Leave the pictures out, and repeat exactly each line from the one that holds "Viewport: 1695px width, 879px" through the final line of the entries below.

<<<<

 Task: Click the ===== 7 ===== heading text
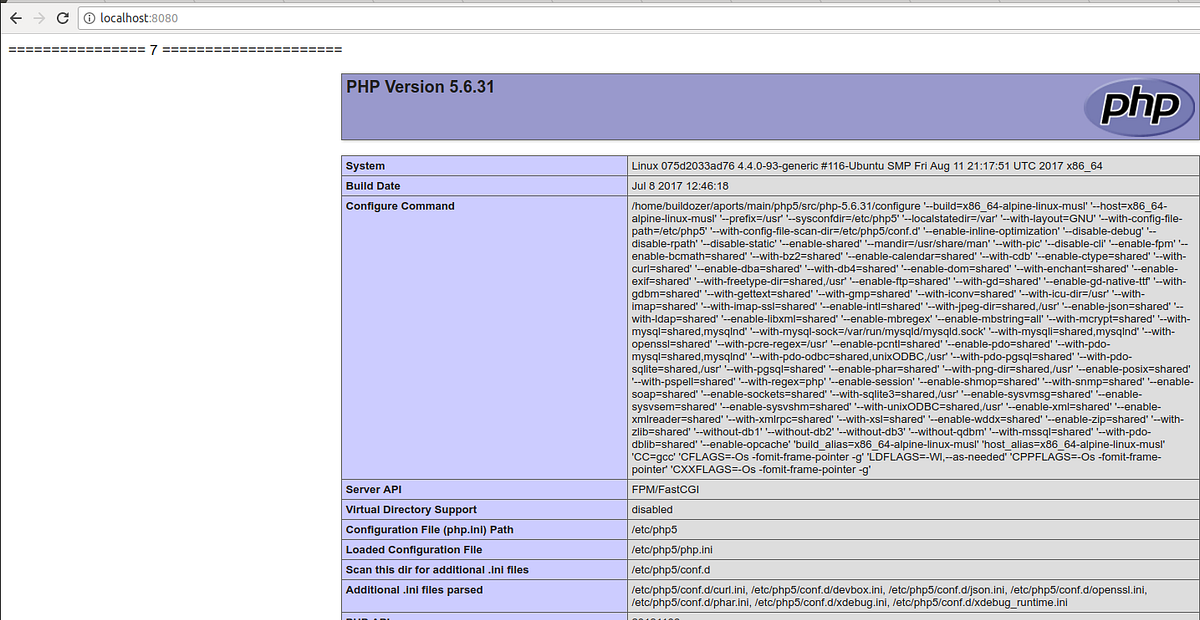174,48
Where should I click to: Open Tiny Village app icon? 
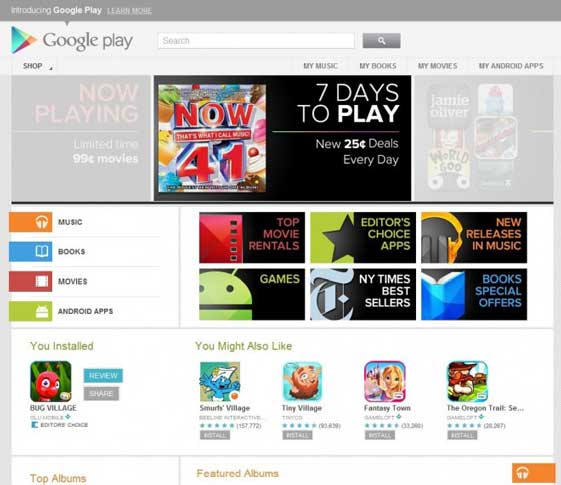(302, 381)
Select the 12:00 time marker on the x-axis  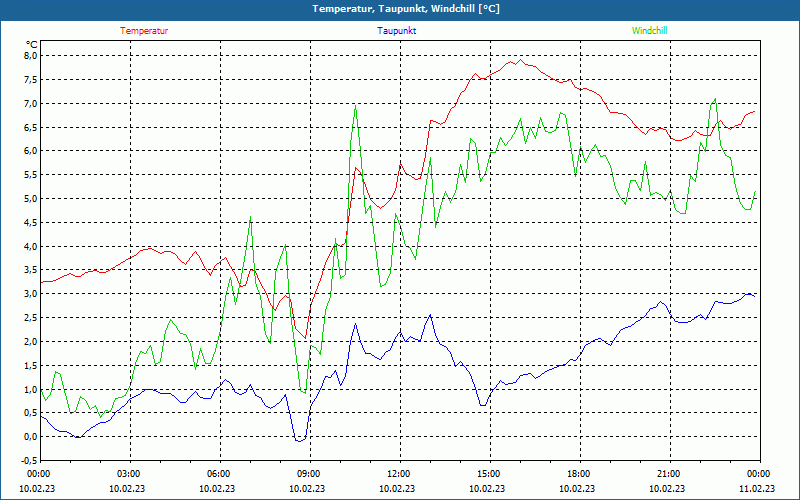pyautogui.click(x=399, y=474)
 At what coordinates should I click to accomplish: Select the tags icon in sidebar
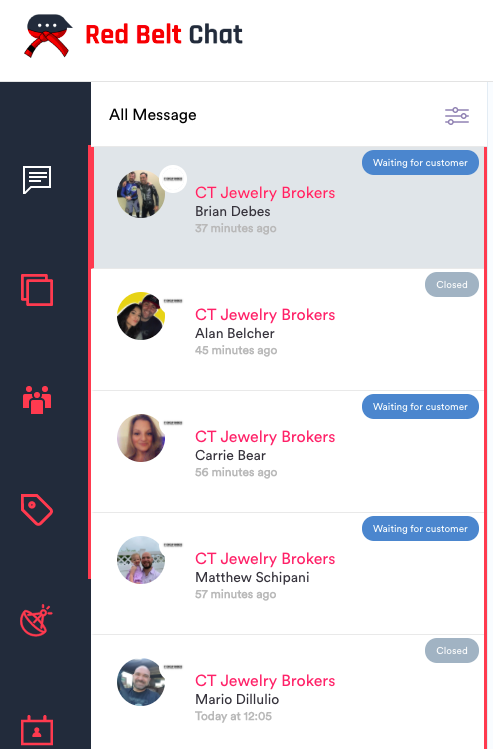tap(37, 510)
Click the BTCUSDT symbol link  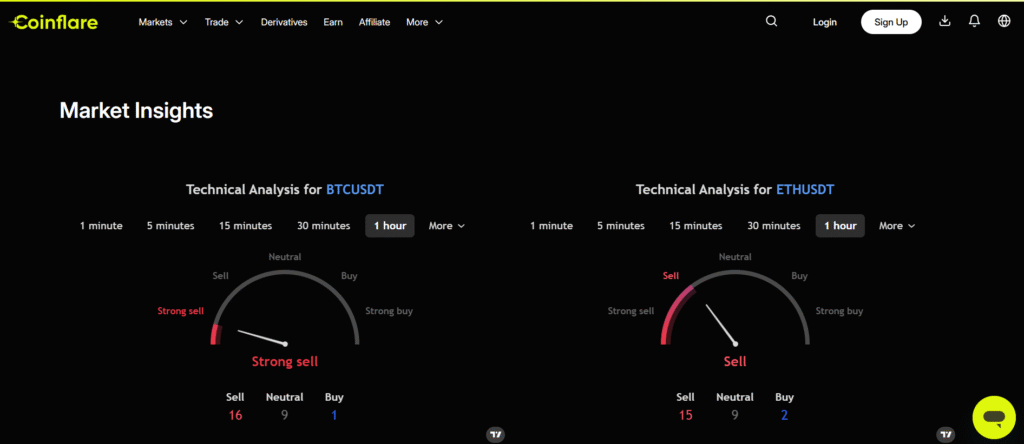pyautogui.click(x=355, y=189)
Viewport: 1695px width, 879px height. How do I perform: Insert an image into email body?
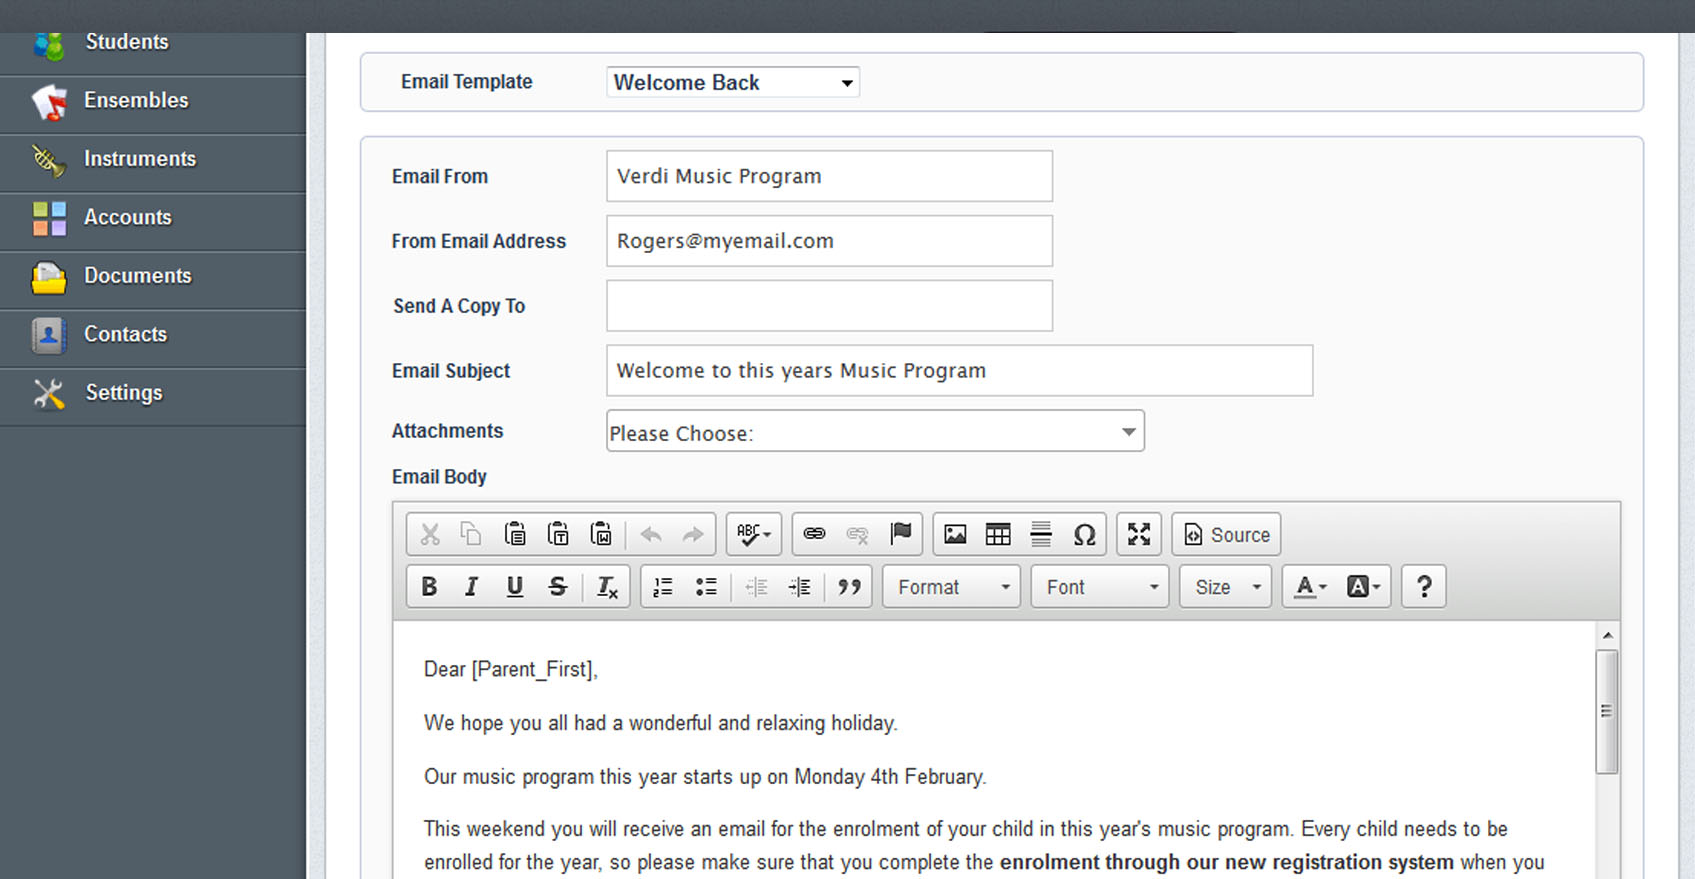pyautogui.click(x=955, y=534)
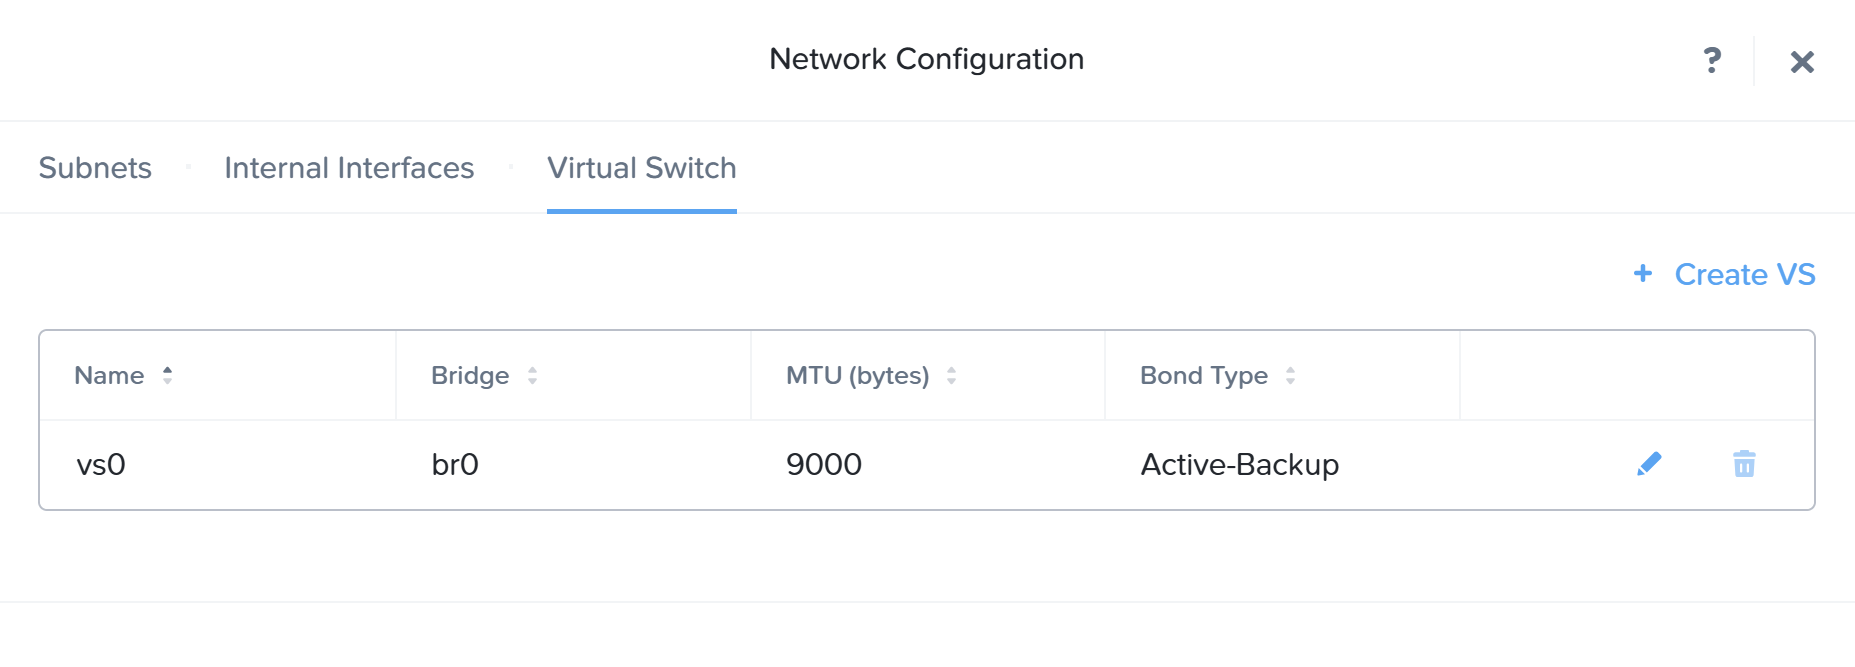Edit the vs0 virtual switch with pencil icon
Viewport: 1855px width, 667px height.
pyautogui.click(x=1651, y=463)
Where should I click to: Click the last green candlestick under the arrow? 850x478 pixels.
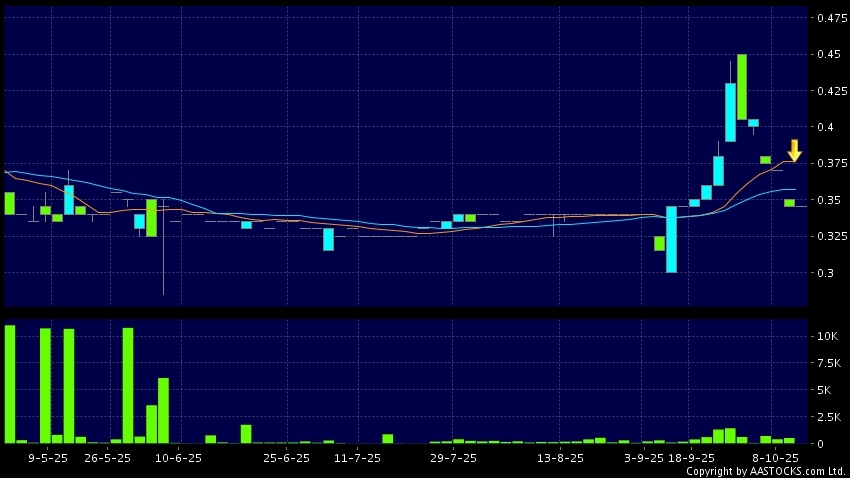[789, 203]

>>>>

EXPECTED ANSWER -
Viewport: 1695px width, 879px height. How do I perform: Insert an image into email body?
pyautogui.click(x=955, y=534)
Edit the vs0 virtual switch with pencil icon
Viewport: 1855px width, 667px height.
pyautogui.click(x=1651, y=463)
Where should I click to: Click the last green candlestick under the arrow? 850x478 pixels.
[789, 203]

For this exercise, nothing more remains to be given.